**Reading passage**
This chicken tortellini soup is perfect for a Sunday soup, an easy meal prep, or a cozy bowl of comfort food. I like to enjoy this with warm bread, crackers, or even croutons and then curl up on the couch with a blanket to enjoy!

Hearty Chicken Tortellini Soup Ingredients
Onions – I prefer white onions for the subtle flavor and leaving them in quarters helps flavor the soup more.
Carrots & Celery – Any chicken soup wouldn’t be complete without carrots and celery.
Celery Leaves – You remove these before eating but they add great, salty flavor!
Butter – Used to sauté the veggies for extra flavor. I suggest using unsalted butter & adding a dash of salt to counteract unsalted butter.
Mushrooms – Mushrooms add great texture to the soup and take on the flavor of this dish too.
Chicken Broth – I DO NOT RECOMMEND (yes, in all caps) use low sodium chicken broth, it’s not as flavorful so I don’t recommend it. Instead I always opt for a regular chicken broth like this Pacific Foods brand.
Chicken – Save yourself time and effort by using a rotisserie chicken. It’s easier to shred and full of flavor! Otherwise you can cook and shred chicken on your own.
Tortellini – Cheese tortellini is such a tasty and fun swap for the traditional noodles! It’s what makes this creamy chicken tortellini soup so special!
Seasoning – A variety of seasoning creates the best flavor, this recipe calls for salt, pepper, allspice, and an Italian seasoning blend.

How to Make Hearty Chicken Tortellini Soup
- Prep the ingredients: peel and chop carrots into coins, dice onions into quarters, and slice mushrooms.
In a dutch oven over medium heat, melt the butter and saute the carrots, onions, and celery.
Add mushrooms and shredded chicken after vegetables are nearing desired tenderness (approx. 8-10 minutes)
Add seasonings and broth. Heat until even.
Let simmer on low for 30-40 minutes.
Separately, prepare the tortellini and add to the soup once cooked.
Serve with warm bread, crackers, or croutons. YUMM, just typing this I can’t exclaim hw good it is!
Chicken Tortellini Soup Notes & Substitutions
This homemade chicken tortellini soup recipe is a fun twist on the classic chicken noodle soup. And while it’s delicious as is, there are also so many easy ways to swap things up .
– Instead of onions swap for scallions or chives to keep the onion flavor but without the big onion texture.
– While carrots and celery are classic chicken soup vegetables, you could always get creative with bell peppers, zucchini, broccoli, or spinach.
– The butter adds extra flavor but you could sub for it with a vegan butter or even an oil like avocado, olive, or sesame.
– I definitely recommend using regular (full sodium) broth but it could be vegetable instead of chicken if that’s all you have.
– Rotisserie chicken is the easiest and most flavorful way to make this creamy chicken tortellini soup. If you use fresh chicken just be sure to cook it with extra seasoning for flavor, keep it moist, and let it cool before shredding.

**Data shown**
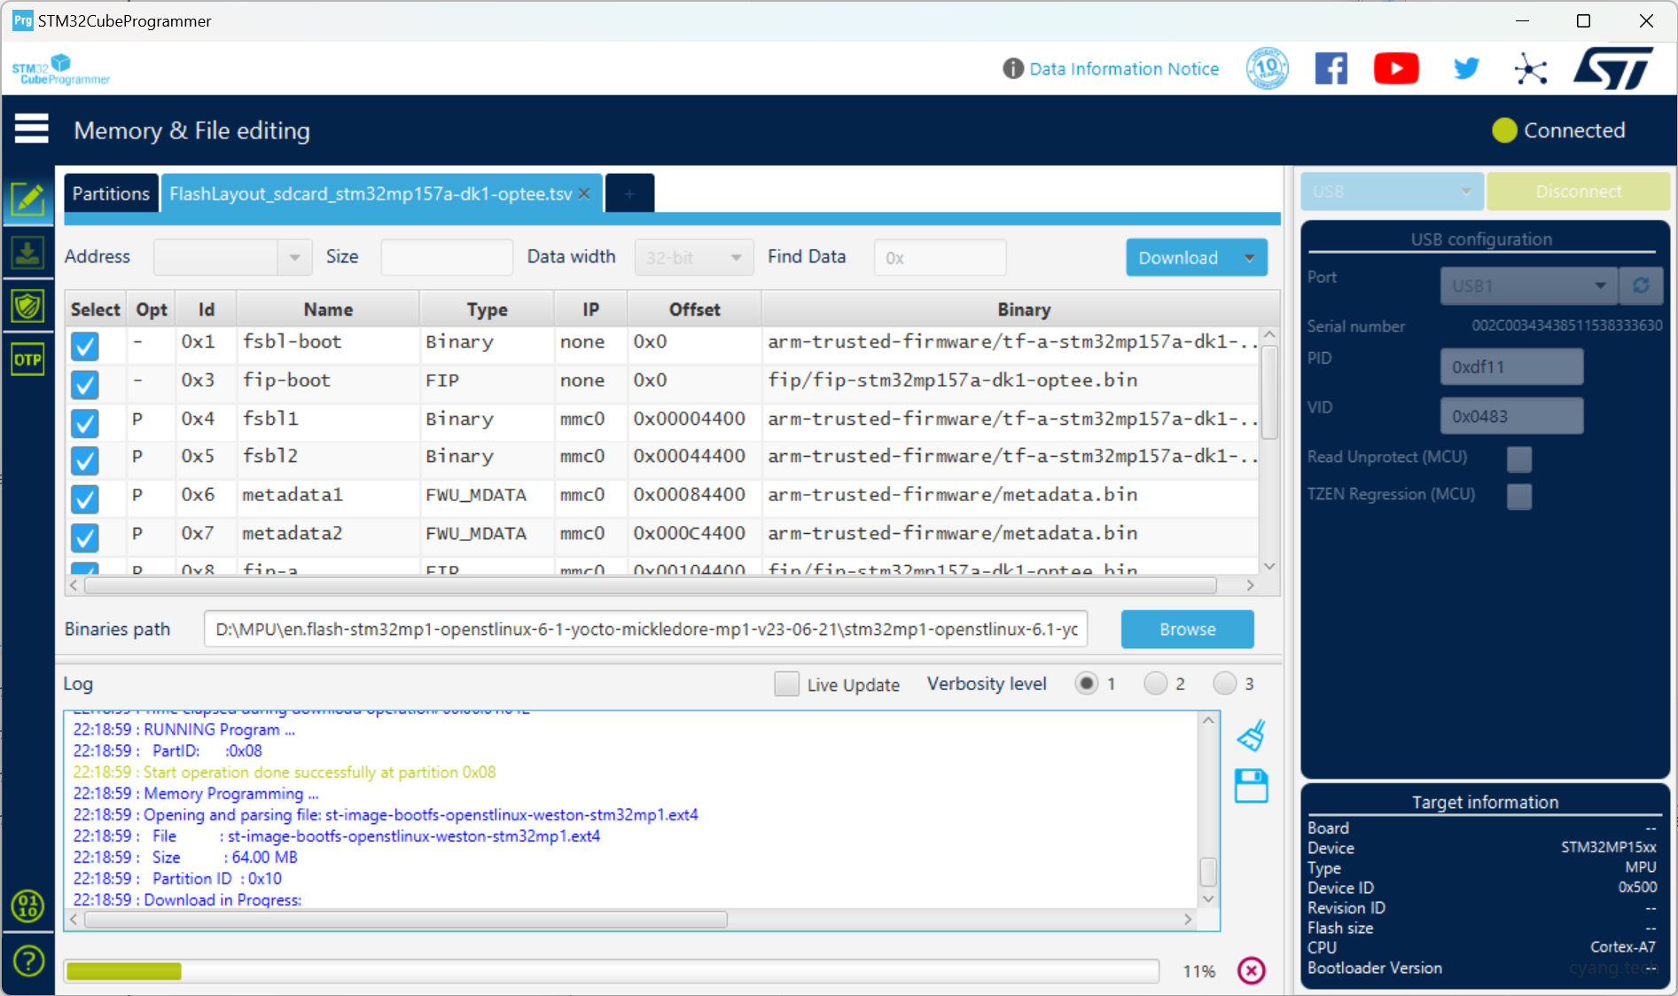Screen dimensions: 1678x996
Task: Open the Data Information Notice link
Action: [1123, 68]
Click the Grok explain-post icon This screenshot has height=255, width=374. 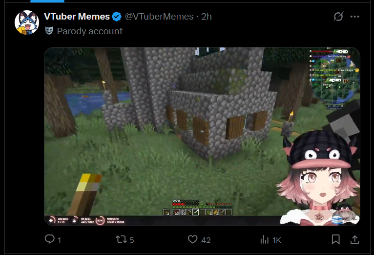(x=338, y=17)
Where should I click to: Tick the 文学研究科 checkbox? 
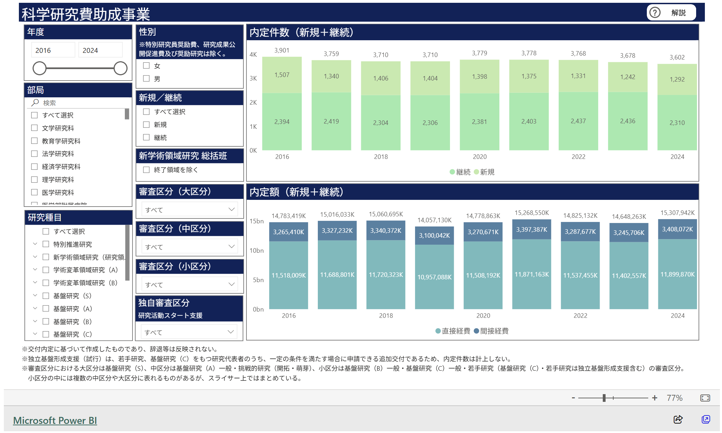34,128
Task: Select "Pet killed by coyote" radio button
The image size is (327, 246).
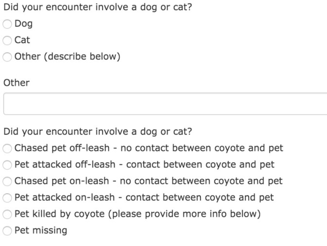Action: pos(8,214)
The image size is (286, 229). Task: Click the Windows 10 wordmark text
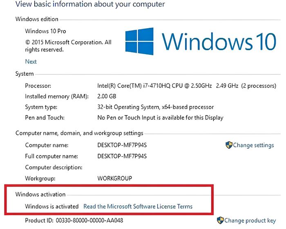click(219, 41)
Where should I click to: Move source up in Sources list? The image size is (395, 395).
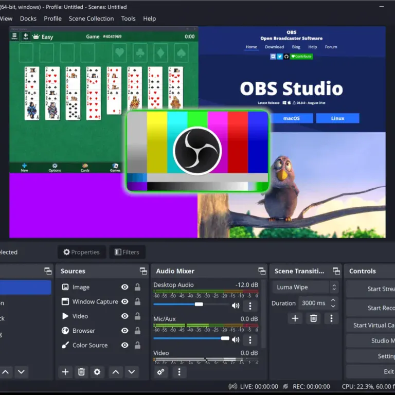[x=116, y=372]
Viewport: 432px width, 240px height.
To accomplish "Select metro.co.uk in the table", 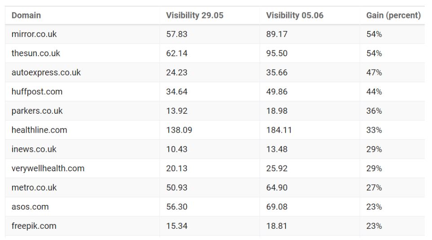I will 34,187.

...

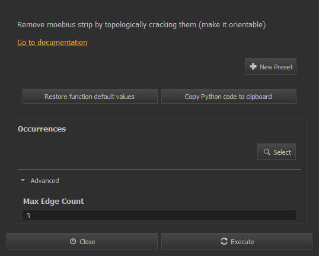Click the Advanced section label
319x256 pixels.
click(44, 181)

---

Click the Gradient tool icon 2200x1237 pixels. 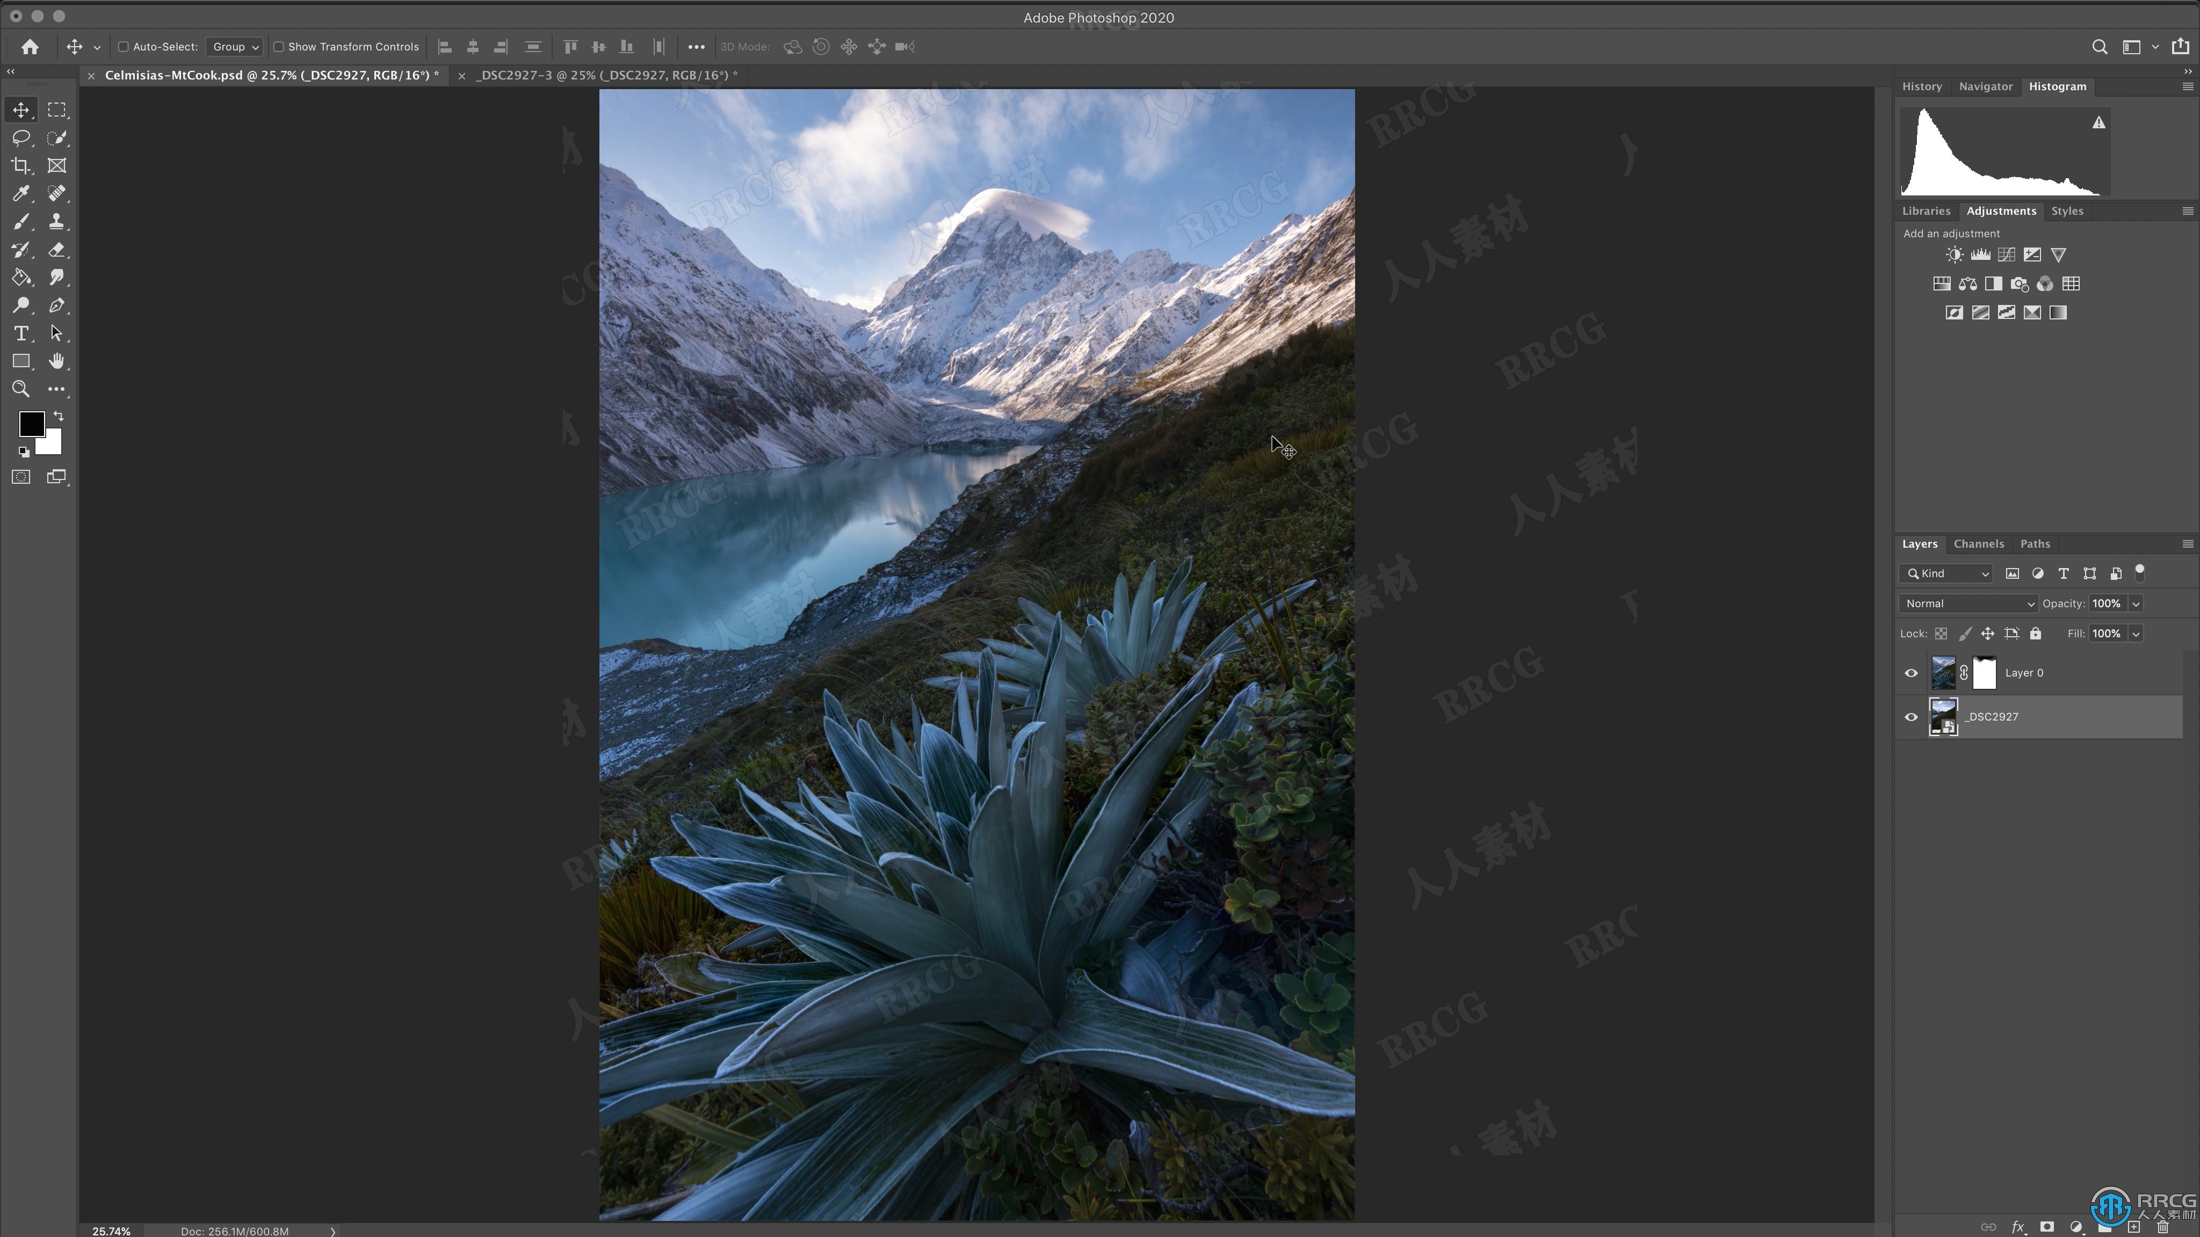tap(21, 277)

**Request 1**
Extract every line of the listing that contains the string "should".
**Request 2**
Take the chicken tortellini soup recipe further, starting after its final sentence.
The recipe and the listing come from unrelated sources.

**Answer 1**
Where should I click to: Tick the 文学研究科 checkbox? 
Where should I click to: Move source up in Sources list? The image size is (395, 395).

**Answer 2**
– To spice things up get creative with different seasonings for this chicken tortellini soup. I’d start with a few of these: garlic salt, turmeric, paprika, ginger, cumin, red pepper flakes, or even some fresh herbs like parsley, basil, or cilantro.
Healthy Chicken Tortellini Soup
Equipment
- 6 Quart Sauce Pot
- Cutting Board
- Knife
- strainer
Ingredients
- 2 medium white onions, cut into quarters
- 3-5 large carrots, peeled
- 2 stalks of celery, diced
- 1 stick of butter
- handful of washed celery leaves, used for seasonings, removed before serving
- 1 package, 16oz sliced mushrooms
- 2 boxes of chicken broth*, NOT low sodium
- 2 cups shredded/pulled chicken**, tip: use one rotisserie chicken
- 1 package cheese tortellini
- 1 tablespoon allspice
- 3 tablespoons italian seasoning, can add more to taste
- salt and pepper to taste, I use about 1 teaspoon of each
- 2 bay leaves, for extra flavor
Instructions
- Prep the ingredients: peel and chop carrots into coins, dice onions into quarters, and slice mushrooms.
- In a dutch oven over medium heat, melt the butter and saute the carrots, onions, and celery.
- Add mushrooms and shredded chicken after vegetables are nearing desired tenderness (approx. 8-10 minutes)
- Add seasonings and broth. Heat until even.
- Let simmer on low for 20-30 minutes. The longer you let it simmer, the better the flavors are!!
- Separately, prepare the tortellini and add to the soup once cooked.
- Serve with warm bread, crackers, or croutons. YUMM it’s so good!
Notes
I’d love to hear your thoughts in the comments below. It’s my passion to create dishes that can be shared with others. Tell me something you loved, something that you think it might need, or just say hi!
I LOVE this recipe – similar, yet so much better, than traditional chicken noodle soup. I made this for dinner and it is very easy to put together. My husband asked for this soup recipe to be in our “regular rotation”, which is the best compliment. And, my daughters’ friends request this soup when they come over. Easy, hearty, & delicious!
This meal was delicious! I’m a vegetarian so I subbed the chicken broth for vegetable, and left out the chicken. The flavors were still immaculate and the soup was very hearty and filling! Also I found that there are so many good noodle options that would go so well with this soup, and since my only option tonight was mini cheese ravioli, that’s what I chose to use and it was SO GOOD! Love this recipe!!!!!
This recipe is SO yummy! The perfect soup for a cold snowy day. I made this for my roommates and I with some fresh bread and we couldn’t get enough! Not to mention it could not be simpler to make! 10/10 from me🤩
My new favorite soup of all time!! I chose to use mini cheese tortellini which was AMAZING but I am gonna experiment with other noodles!! I chose to throw everything except the noodles in the crockpot for 8 hours on low while at work, then when I got home I added the tortellini, waited an hour, & it was ready to serve! Apaigeofpositivity rocks!!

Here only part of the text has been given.